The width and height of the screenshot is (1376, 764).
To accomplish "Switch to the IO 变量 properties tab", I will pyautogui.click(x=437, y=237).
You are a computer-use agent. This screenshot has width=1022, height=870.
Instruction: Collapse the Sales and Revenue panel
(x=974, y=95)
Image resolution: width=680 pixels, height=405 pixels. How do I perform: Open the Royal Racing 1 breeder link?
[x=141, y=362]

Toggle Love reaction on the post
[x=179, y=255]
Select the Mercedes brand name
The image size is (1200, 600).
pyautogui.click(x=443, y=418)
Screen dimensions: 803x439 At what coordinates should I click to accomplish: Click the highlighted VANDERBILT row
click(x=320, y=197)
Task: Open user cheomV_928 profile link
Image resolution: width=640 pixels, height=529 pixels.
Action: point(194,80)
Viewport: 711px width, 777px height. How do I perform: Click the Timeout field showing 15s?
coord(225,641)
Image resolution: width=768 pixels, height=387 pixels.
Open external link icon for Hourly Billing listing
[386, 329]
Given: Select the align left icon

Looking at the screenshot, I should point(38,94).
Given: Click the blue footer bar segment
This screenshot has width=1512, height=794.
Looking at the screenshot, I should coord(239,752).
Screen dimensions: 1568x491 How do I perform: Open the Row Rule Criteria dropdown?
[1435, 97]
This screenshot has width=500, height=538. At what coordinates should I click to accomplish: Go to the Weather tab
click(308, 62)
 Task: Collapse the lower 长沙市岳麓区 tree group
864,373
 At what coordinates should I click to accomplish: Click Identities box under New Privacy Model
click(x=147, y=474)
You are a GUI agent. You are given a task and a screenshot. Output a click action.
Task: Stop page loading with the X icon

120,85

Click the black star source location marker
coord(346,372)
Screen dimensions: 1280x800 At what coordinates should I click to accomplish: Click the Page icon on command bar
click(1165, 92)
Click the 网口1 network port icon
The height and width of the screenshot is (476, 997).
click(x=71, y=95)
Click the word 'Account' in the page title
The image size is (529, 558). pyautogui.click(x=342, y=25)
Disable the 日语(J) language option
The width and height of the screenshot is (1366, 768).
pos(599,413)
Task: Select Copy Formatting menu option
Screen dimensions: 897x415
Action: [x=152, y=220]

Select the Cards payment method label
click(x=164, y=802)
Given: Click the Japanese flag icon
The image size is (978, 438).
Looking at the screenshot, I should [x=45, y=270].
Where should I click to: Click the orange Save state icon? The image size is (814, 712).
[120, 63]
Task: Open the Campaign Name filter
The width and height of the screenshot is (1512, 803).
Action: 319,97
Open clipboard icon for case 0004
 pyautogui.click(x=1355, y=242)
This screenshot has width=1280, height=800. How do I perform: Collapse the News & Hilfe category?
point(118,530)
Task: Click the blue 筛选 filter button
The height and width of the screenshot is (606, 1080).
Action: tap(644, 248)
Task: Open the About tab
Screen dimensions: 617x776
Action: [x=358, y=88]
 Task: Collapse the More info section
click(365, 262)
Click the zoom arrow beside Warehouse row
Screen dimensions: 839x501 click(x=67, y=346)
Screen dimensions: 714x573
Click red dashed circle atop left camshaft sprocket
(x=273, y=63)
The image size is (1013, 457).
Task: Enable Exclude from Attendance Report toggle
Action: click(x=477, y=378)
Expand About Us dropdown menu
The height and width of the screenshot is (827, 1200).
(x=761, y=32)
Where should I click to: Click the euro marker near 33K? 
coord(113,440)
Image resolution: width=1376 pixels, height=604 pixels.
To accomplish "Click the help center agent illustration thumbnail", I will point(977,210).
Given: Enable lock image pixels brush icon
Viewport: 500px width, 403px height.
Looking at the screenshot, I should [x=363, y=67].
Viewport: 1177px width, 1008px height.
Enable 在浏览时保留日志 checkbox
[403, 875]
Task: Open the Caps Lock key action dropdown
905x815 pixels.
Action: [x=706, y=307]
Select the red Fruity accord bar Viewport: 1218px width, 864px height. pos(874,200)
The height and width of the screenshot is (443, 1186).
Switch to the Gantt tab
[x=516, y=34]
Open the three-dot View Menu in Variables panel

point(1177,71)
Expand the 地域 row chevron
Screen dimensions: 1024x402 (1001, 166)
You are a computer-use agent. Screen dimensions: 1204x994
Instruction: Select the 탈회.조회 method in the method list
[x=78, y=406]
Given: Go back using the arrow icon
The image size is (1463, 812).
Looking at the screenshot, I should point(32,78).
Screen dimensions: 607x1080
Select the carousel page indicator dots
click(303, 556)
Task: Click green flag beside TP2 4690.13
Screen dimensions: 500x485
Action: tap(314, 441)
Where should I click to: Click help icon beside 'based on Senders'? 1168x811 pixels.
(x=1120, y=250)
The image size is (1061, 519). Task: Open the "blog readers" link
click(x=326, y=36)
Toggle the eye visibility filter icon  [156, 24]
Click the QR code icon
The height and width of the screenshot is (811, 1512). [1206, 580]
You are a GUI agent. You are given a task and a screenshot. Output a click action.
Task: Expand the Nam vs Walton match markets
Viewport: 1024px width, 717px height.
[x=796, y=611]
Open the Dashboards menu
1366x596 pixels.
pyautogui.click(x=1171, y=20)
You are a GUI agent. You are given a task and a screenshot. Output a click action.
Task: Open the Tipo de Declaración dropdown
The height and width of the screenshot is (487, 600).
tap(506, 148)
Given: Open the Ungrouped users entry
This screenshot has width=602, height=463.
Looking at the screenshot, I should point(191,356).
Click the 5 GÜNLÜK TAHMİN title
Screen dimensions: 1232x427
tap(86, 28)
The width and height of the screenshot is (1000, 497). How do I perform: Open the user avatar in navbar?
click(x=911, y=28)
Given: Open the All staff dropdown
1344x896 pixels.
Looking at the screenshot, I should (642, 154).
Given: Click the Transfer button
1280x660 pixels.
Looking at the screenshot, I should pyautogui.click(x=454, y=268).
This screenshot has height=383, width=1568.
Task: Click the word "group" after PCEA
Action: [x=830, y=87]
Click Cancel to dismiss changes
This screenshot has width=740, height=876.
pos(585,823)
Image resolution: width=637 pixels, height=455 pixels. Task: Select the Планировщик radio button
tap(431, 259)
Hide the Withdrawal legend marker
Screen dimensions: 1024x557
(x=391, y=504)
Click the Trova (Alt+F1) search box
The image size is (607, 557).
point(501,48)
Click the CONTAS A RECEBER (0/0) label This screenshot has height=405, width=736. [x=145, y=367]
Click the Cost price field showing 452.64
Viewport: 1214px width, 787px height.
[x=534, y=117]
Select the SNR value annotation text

-=-=-=-=-

**YOUR GOAL:** Look in the material above for the line with "Click the QR code icon" and the line with "Given: Click the Transfer button", and transcribe exactly those lines and all lines between them, nothing more.

**EXERCISE RESULT:**
Click the QR code icon
The height and width of the screenshot is (811, 1512). [1206, 580]
You are a GUI agent. You are given a task and a screenshot. Output a click action.
Task: Expand the Nam vs Walton match markets
Viewport: 1024px width, 717px height.
[x=796, y=611]
Open the Dashboards menu
1366x596 pixels.
pyautogui.click(x=1171, y=20)
You are a GUI agent. You are given a task and a screenshot. Output a click action.
Task: Open the Tipo de Declaración dropdown
The height and width of the screenshot is (487, 600).
tap(506, 148)
Given: Open the Ungrouped users entry
This screenshot has width=602, height=463.
Looking at the screenshot, I should point(191,356).
Click the 5 GÜNLÜK TAHMİN title
Screen dimensions: 1232x427
tap(86, 28)
The width and height of the screenshot is (1000, 497). How do I perform: Open the user avatar in navbar?
click(x=911, y=28)
Given: Open the All staff dropdown
1344x896 pixels.
Looking at the screenshot, I should (642, 154).
Given: Click the Transfer button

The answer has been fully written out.